(CONJUNTO DE EJERCICIOS)
1. Según el fragmento sobre el presupuesto de Defensa, ¿a qué cantidad en dólares equivale el incremento anunciado?
2. Enumere todos los organismos y programas públicos que el fragmento sobre el presupuesto de Defensa menciona en relación con los recortes, tanto los afectados como los que quedan excluidos.

(FRAGMENTO DEL DOCUMENTO)
Estados Unidos, entre los arsenales y la diplomacia

El reciente anuncio del Presidente Donald Trump relativo a un significativo aumento del presupuesto de Defensa para 2018 no ha pasado inadvertido. Estamos hablando de un incremento de un 10 por ciento, equivalente a unos US$ 54.000 millones, que sería posible gracias a recortes en el Departamento de Estado y la Agencia de Protección Ambiental, entre otras reparticiones públicas (aunque sin tocar la Seguridad Social ni Medicare).

La decisión de Trump se explica a partir de sus propias palabras, “mantener seguro a Estados Unidos” y garantizar que “nuestros valientes soldados tengan las herramientas necesarias para evitar la guerra y, cuando sean llamados a combatir en nuestro nombre, ganar”.

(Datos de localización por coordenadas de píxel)
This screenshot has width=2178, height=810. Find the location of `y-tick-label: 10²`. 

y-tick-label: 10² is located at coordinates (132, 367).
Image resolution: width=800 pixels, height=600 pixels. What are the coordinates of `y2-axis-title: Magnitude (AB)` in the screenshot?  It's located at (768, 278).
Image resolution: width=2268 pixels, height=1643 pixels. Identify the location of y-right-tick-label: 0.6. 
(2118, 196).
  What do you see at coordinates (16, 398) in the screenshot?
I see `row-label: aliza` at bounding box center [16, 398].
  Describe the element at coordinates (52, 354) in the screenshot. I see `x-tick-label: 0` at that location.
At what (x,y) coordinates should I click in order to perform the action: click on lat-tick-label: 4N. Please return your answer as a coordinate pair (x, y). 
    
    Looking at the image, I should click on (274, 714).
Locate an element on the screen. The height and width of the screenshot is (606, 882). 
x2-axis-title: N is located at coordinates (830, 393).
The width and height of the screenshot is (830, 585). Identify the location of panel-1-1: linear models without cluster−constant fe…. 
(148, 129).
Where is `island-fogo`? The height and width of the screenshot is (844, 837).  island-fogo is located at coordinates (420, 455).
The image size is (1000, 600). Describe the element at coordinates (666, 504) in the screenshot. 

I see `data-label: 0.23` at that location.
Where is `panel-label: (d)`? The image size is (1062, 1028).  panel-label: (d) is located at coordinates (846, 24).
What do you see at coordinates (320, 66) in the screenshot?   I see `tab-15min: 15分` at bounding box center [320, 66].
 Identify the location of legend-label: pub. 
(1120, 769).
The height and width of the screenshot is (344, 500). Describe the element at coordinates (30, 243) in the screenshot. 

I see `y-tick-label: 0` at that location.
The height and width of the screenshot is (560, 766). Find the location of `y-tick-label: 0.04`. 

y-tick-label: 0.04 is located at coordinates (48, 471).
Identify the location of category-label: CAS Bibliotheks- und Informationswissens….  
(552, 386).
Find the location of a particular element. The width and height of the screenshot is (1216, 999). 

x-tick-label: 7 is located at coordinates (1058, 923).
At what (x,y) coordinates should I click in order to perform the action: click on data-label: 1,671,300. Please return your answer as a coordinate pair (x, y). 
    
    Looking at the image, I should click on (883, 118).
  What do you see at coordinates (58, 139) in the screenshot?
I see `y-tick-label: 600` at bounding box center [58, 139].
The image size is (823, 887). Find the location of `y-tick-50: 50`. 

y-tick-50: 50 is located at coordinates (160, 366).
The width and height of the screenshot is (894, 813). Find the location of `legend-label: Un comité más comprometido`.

(SUS RESPUESTAS)
1. A unos US$ 54.000 millones.

2. Departamento de Estado, Agencia de Protección Ambiental, Seguridad Social y Medicare.